What is expected | Quote the data verbatim, starting with the line that contains "Image resolution: width=1284" and continuing through the line that contains "Find the location", with both of those lines included.

Materials provided |
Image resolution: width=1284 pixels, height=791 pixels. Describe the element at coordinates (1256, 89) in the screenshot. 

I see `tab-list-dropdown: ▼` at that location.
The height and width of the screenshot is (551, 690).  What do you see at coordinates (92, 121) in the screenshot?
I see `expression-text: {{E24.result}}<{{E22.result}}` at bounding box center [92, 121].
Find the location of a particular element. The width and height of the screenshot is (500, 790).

---

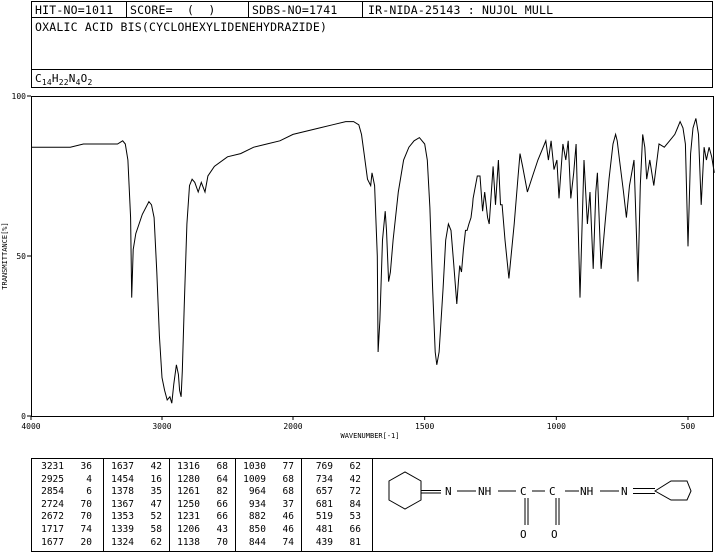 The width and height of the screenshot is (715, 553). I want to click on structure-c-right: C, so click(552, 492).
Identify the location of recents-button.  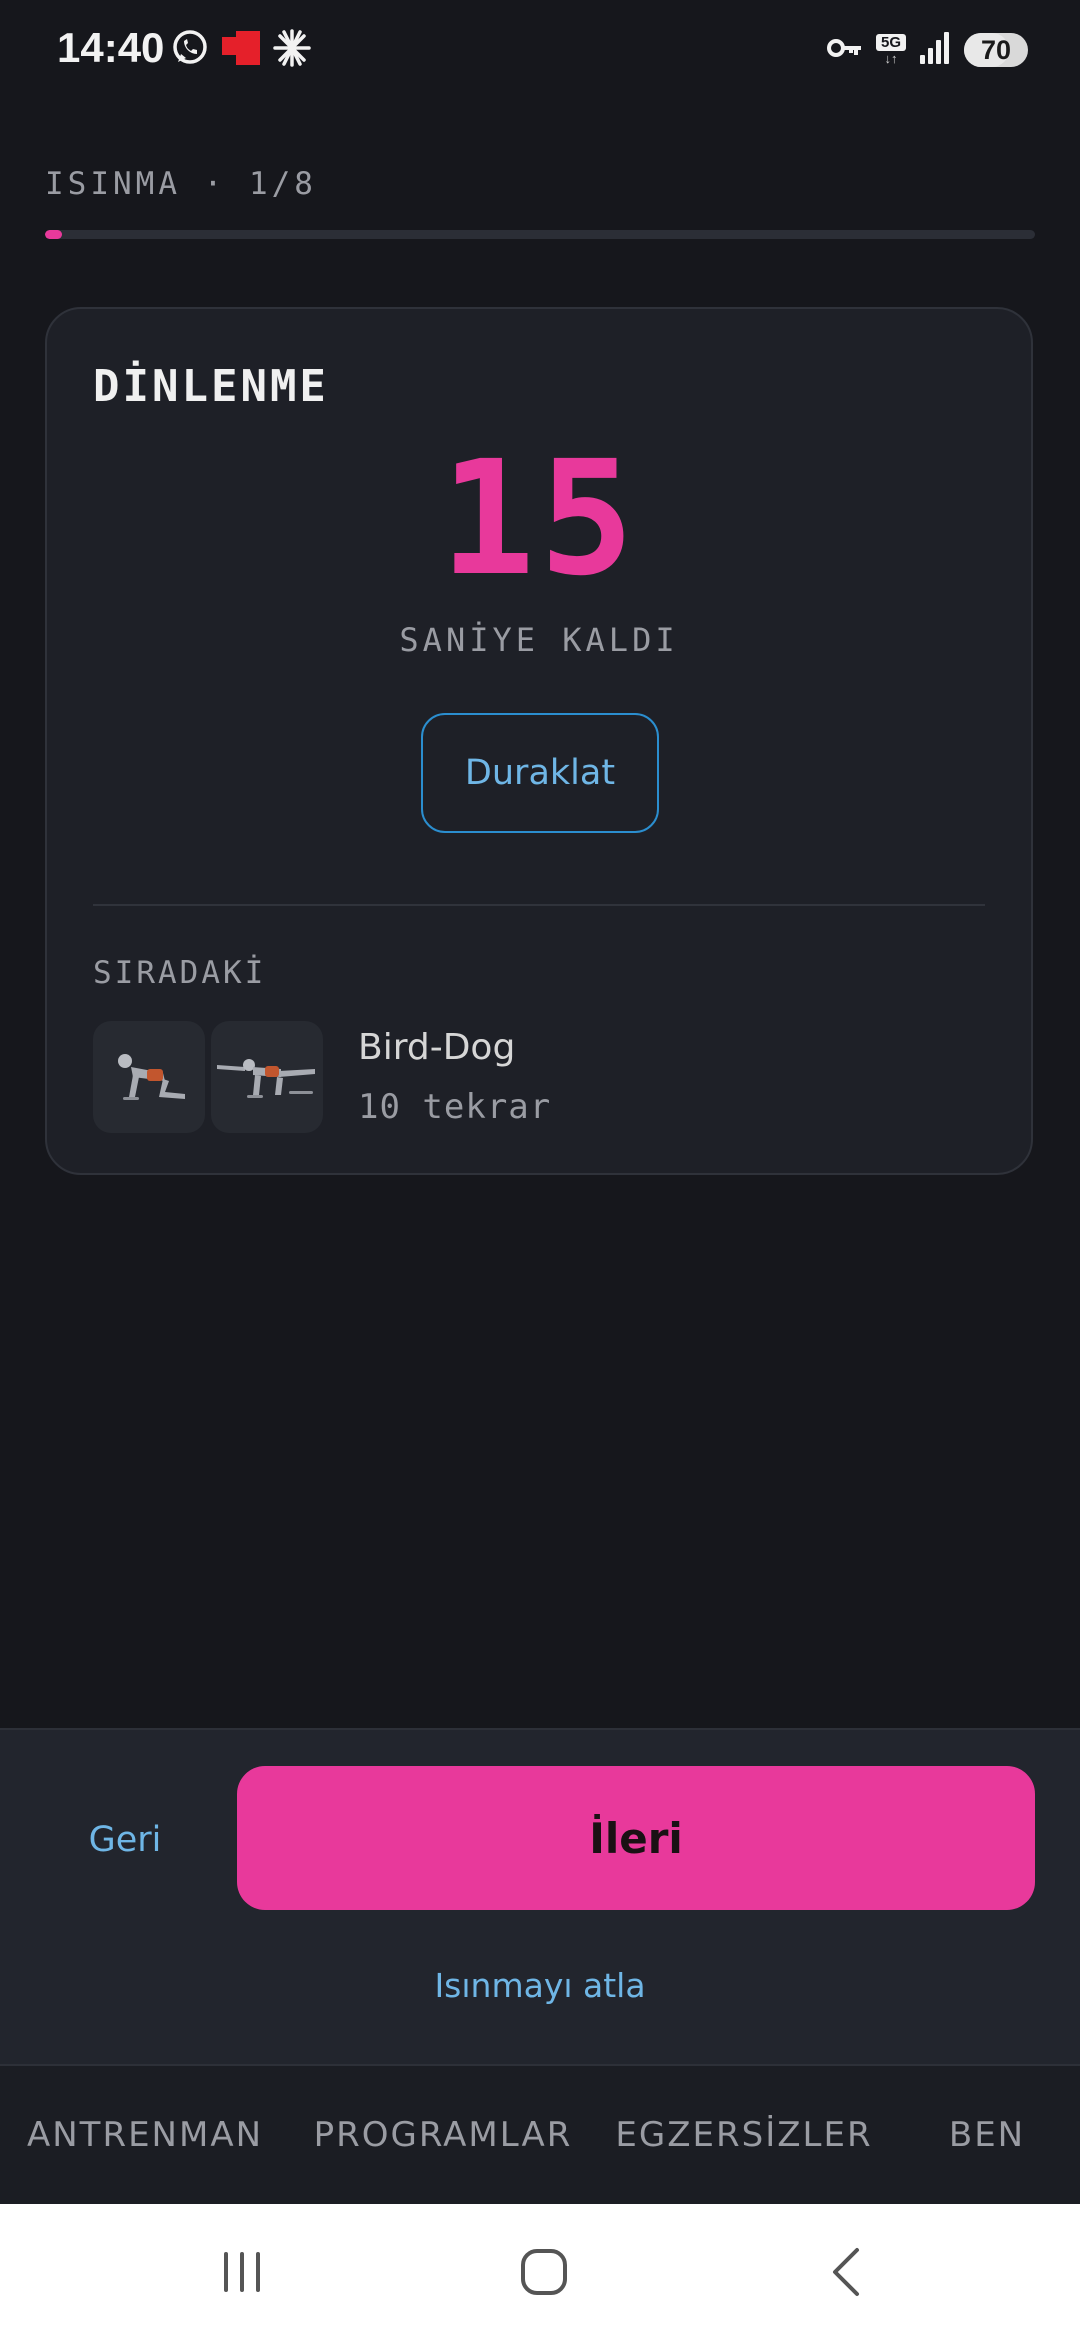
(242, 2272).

Your response |
Image resolution: width=1284 pixels, height=791 pixels. Describe the element at coordinates (1256, 89) in the screenshot. 

I see `tab-list-dropdown: ▼` at that location.
The height and width of the screenshot is (551, 690).  What do you see at coordinates (92, 121) in the screenshot?
I see `expression-text: {{E24.result}}<{{E22.result}}` at bounding box center [92, 121].
Find the location of a particular element. The width and height of the screenshot is (500, 790).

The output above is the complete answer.